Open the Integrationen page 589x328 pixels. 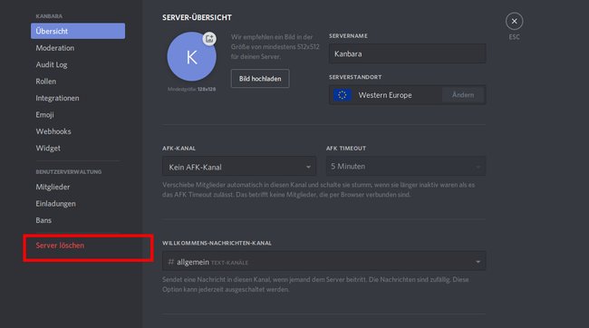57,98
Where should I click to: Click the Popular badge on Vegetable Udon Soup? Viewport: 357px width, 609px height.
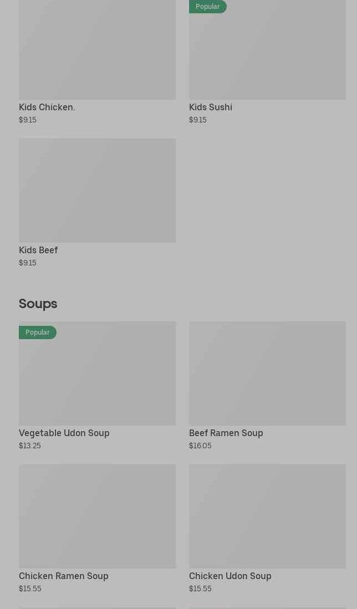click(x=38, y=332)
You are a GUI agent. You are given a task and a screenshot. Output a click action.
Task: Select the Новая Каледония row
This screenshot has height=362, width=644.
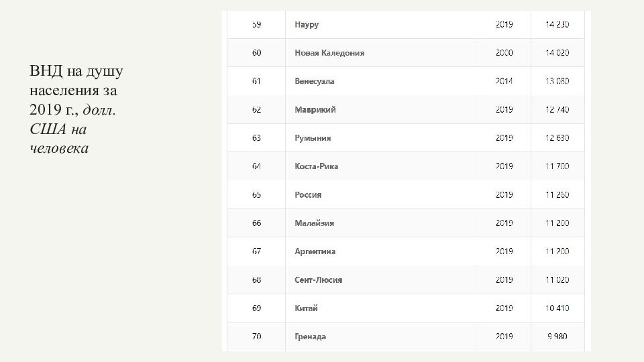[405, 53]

...

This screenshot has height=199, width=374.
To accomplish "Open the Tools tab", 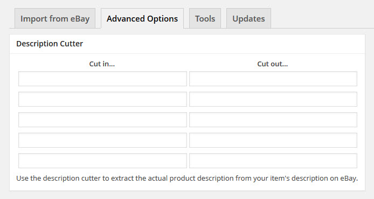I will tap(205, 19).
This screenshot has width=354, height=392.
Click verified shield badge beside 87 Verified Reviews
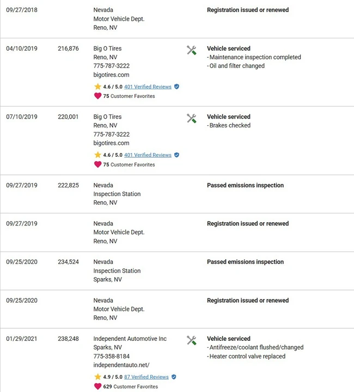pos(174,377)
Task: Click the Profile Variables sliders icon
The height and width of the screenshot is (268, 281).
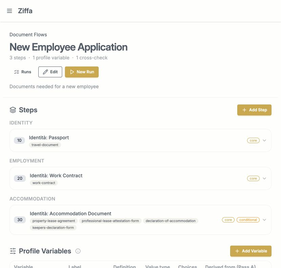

**Aim of the exercise**. Restate the lines above from the one containing "This screenshot has width=354, height=392." through the one containing "The height and", inclusive, exactly and without pictures.

**Result**.
This screenshot has width=354, height=392.
Click verified shield badge beside 87 Verified Reviews
pos(174,377)
Task: Click the Profile Variables sliders icon
The height and width of the screenshot is (268, 281).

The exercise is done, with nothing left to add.